Denis Dolbec justifie la transition en 2016 de la chaux au carbonate de sodium pour équilibrer le pH de l’eau : ce dernier élève l’alcalinité de l’eau et donc la rend moins sensible aux variations saisonnières de pH. Plus le pH est stable, plus cela permet la floculation donc la formation d’agrégats de solides qui étaient en suspension dans l’eau. Plus il y a de floculation, plus les agrégats se forment et tombent dans le fond du bassin, ce qui purifie l’eau. Il est donc moins nécessaire de mettre du chlore dans l’eau pour la purifier. « Après une pluie, après la fonte des neiges, quand il y a un coup d’eau qui rentre dans la rivière, ça se trouve à donner un choc à la rivière et ça affecte la qualité de l’eau. Puis, l’hiver, quand il n’y a pas d’infiltration, quand il y a une couche de glace sur la rivière, la qualité monte à 150, comparé à 30, 40 l’été après une grosse pluie. Surtout s’il faut que tu mettes beaucoup d’alun, c’est très acide. Le pH devient nerveux », raconte Denis Dolbec. Comme pour toutes les étapes du processus de purification de l’eau de la rivière, le niveau d’alun est contrôlé et enregistré automatiquement par des contrôleurs au design simplifié ; c’est une évolution dont Denis se réjouit. Il félicite aussi la ville de Hearst pour les investissements continus permettant de renouveler l’équipement du plan d’eau, comme l’acquisition de nouvelles pompes à carbonate de sodium, le radiateur et des valves à diaphragme. En raison de l’automatisation des processus de contrôle, l’usine ne peut pas avoir de coupures d’électricité. Il y a donc une génératrice au diesel qui permet de compenser pour les fluctuations d’électricité.

Plusieurs éléments ont donc un impact sur la qualité du processus de purification, comme l’énonce Denis Dolbec. « Ce qui affecte la désinfection, c’est le pH. Un pH trop haut et le chlore ne marche pas, le temps que l’eau est dans le réservoir, la vitesse à laquelle tu pompes l’eau en dehors du réservoir puis le résiduel de chlore dans l’eau. Si n’importe lequel de ces paramètres s’écartent des valeurs requises, il faut produire un relevé de temps de contact ». Les agents sur place doivent remplir des tableurs, entrer leurs numéros d’identification et informer le ministère.

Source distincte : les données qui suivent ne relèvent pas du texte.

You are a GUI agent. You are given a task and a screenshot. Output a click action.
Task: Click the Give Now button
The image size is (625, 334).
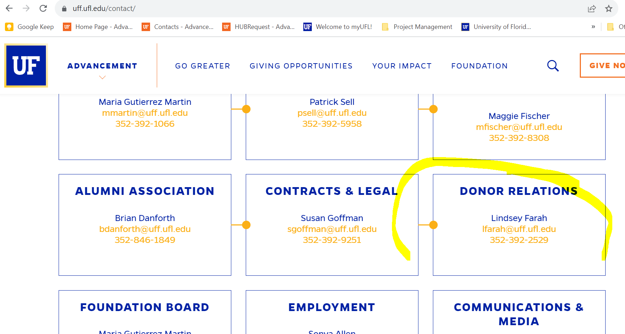(x=602, y=65)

Le ministère de l’Environnement et de l’action en matière de changement climatique organise des inspections annuelles au cours desquelles ils passent au travers de tous les documents produits par l’usine de traitement d’eau de Hearst, y compris les comptes rendus d’incident. Dans le dernier rapport en date de juillet 2017, l’inspectrice du ministère a donné une note de 95,77 % au plan d’eau de Hearst. Il y a eu un seul incident qui a attiré l’attention de l’inspectrice, lorsque suite à une déconnexion du système d’alarme, le résiduel de chlore était inférieur au minimum requis officiellement. Depuis lors, la ville s’est assurée de mettre en place un système d’alarme qui ne se déconnecte pas lors d’opérations de maintenance.